■ Exercise requirements
Each line below containing the word "agent" needs to be shown.

[[ Source information, beginning ]]

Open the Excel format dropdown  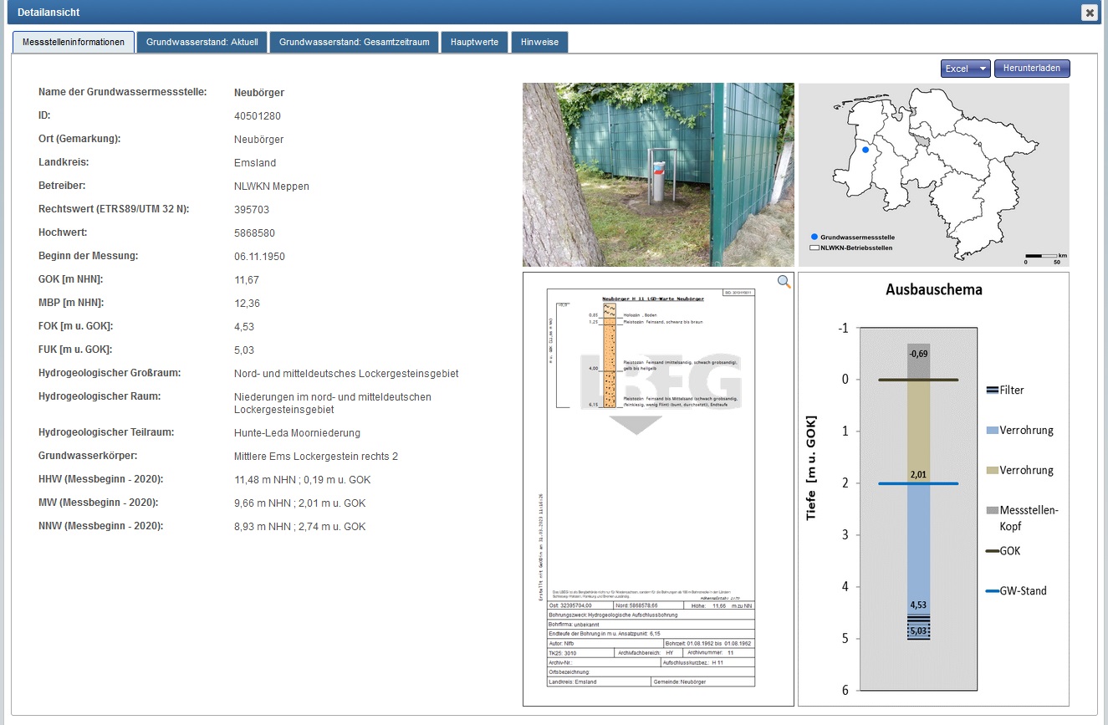click(x=965, y=69)
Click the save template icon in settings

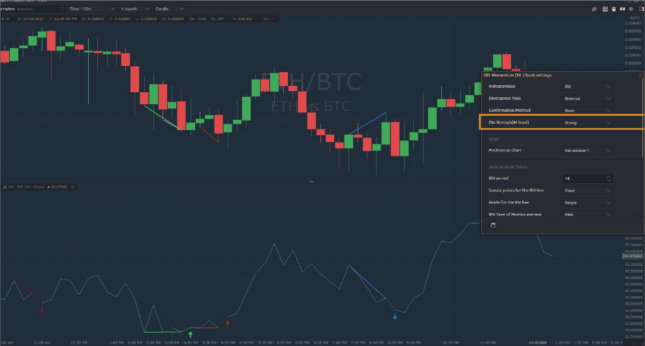coord(493,225)
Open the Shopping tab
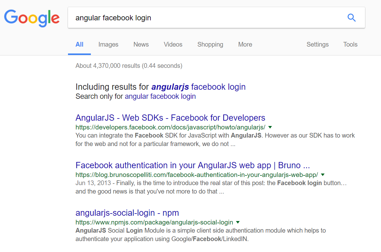The width and height of the screenshot is (381, 252). (x=210, y=44)
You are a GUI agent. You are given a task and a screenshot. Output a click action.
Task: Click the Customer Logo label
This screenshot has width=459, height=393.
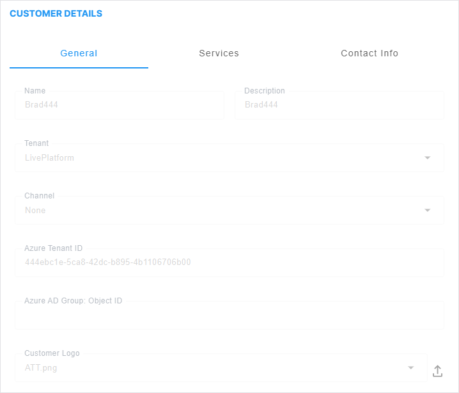click(52, 353)
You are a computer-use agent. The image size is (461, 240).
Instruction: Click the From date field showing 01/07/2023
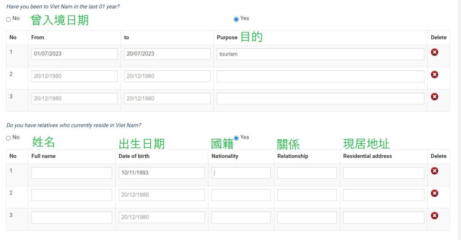[x=74, y=54]
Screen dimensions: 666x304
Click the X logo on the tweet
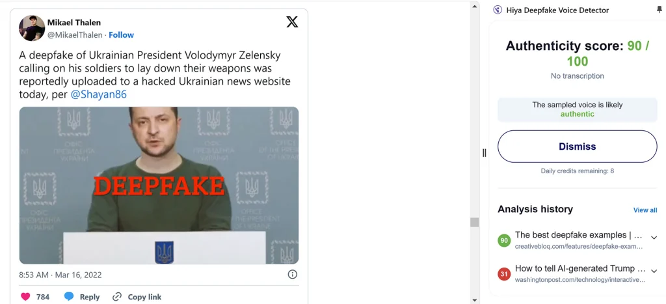[292, 22]

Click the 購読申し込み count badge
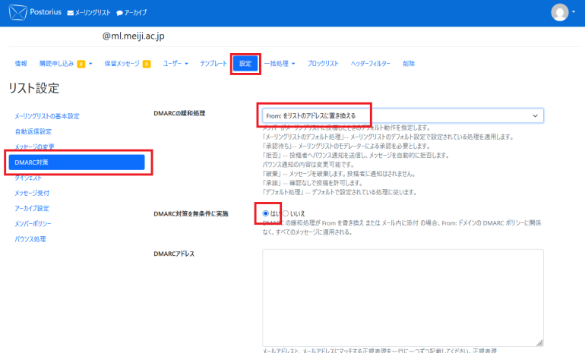tap(81, 64)
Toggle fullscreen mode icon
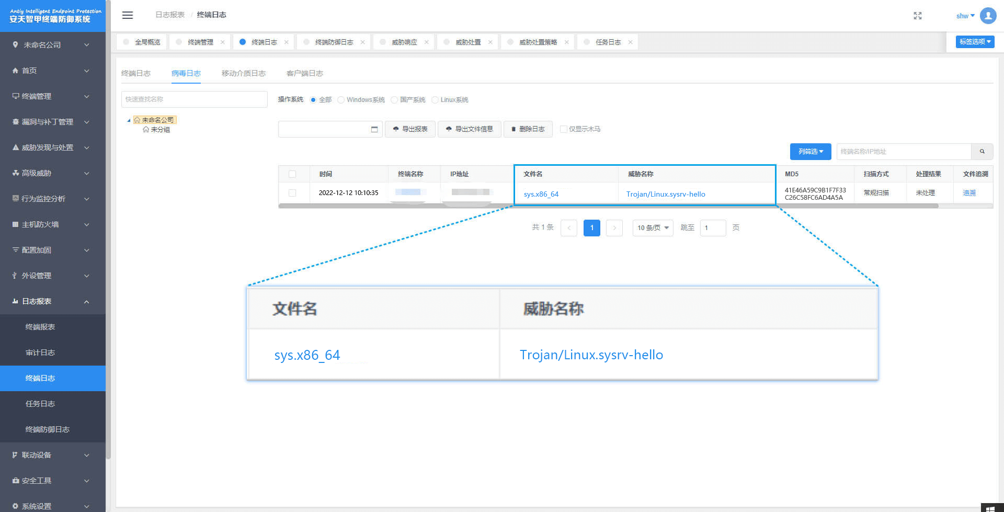 pos(917,16)
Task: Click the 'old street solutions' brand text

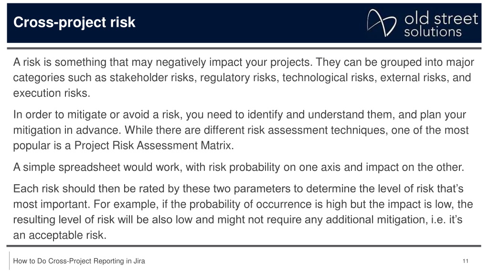Action: [x=441, y=25]
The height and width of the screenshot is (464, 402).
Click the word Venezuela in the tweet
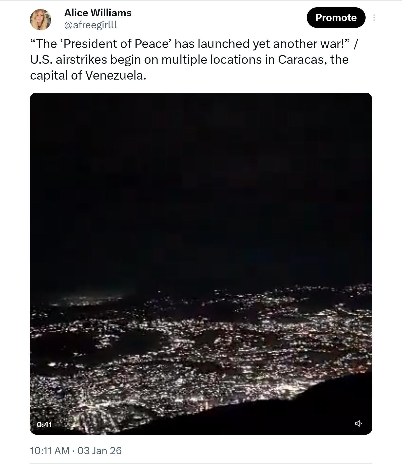(x=116, y=76)
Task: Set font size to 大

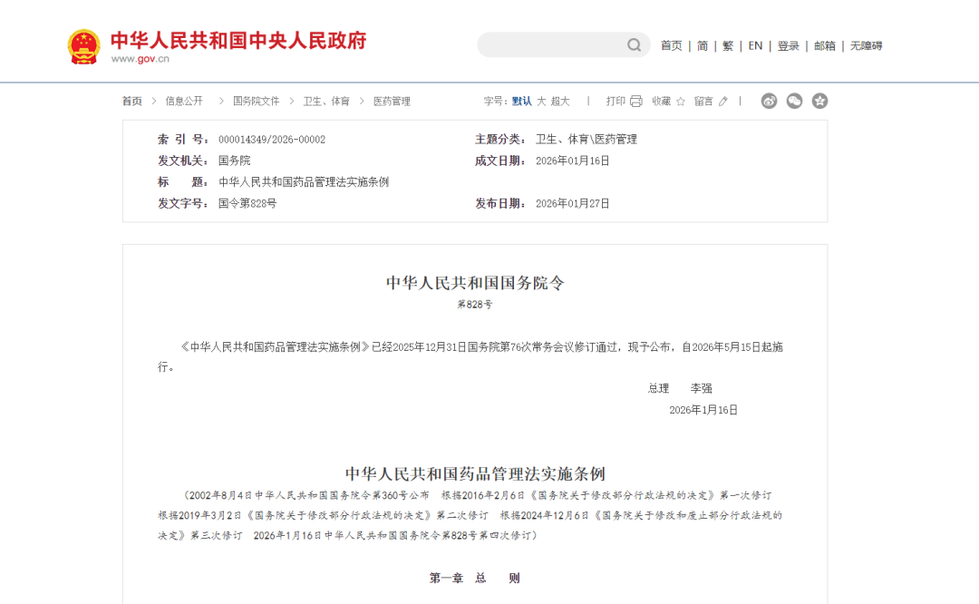Action: 541,102
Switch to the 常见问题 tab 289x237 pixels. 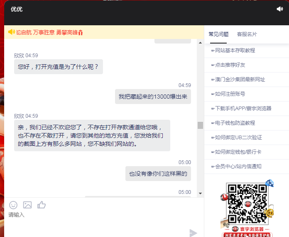point(218,34)
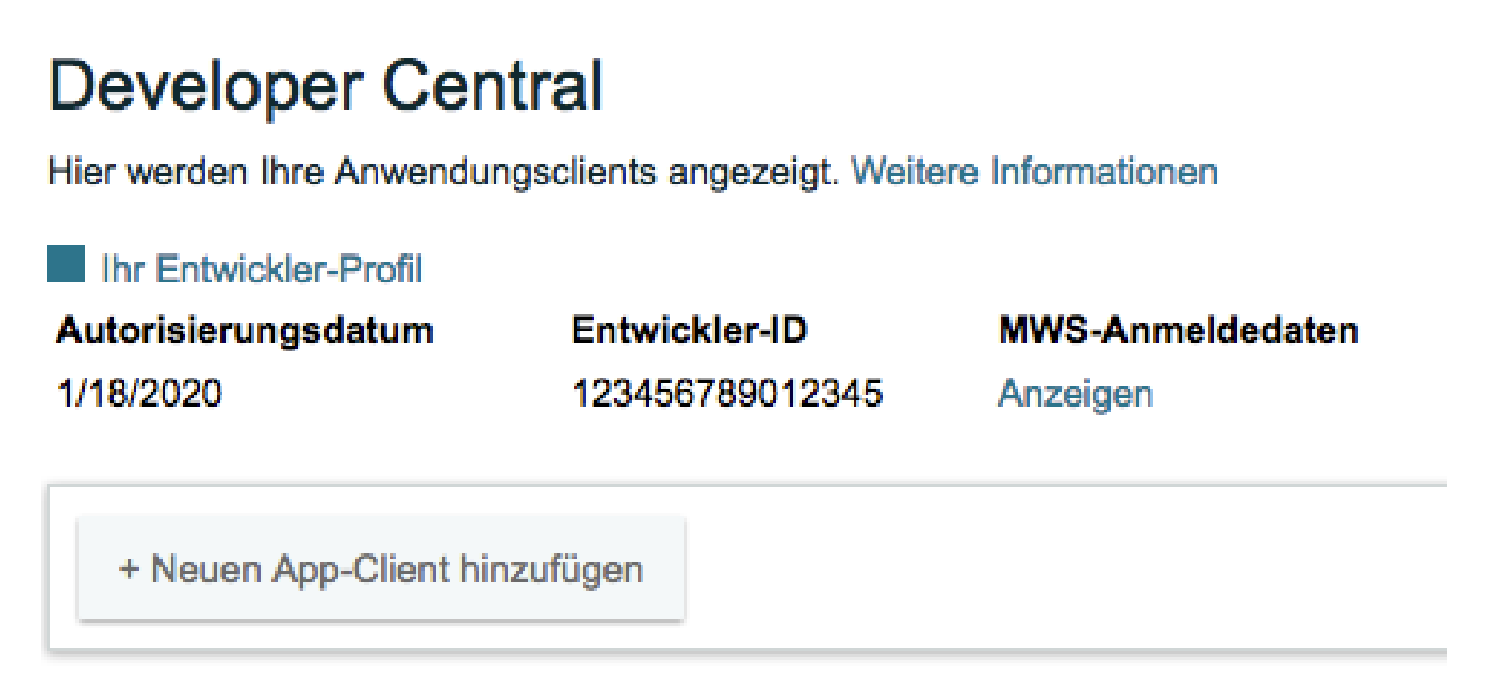Viewport: 1490px width, 684px height.
Task: Click the teal square Entwickler-Profil icon
Action: 65,263
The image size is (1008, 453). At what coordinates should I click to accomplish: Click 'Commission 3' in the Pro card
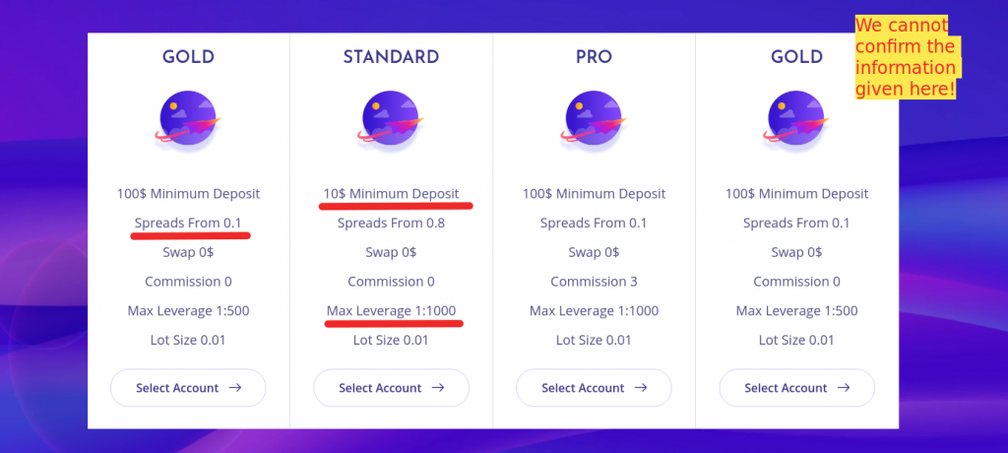tap(594, 282)
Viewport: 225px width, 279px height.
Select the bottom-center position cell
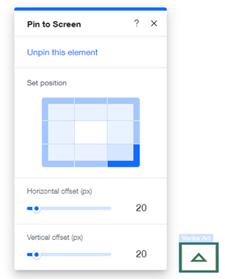pyautogui.click(x=91, y=156)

[[ Source information, end ]]

■ Task solution
You are a GUI agent. You are given a task and a screenshot. Output a click action.
You are a computer-use agent. The image size is (461, 240).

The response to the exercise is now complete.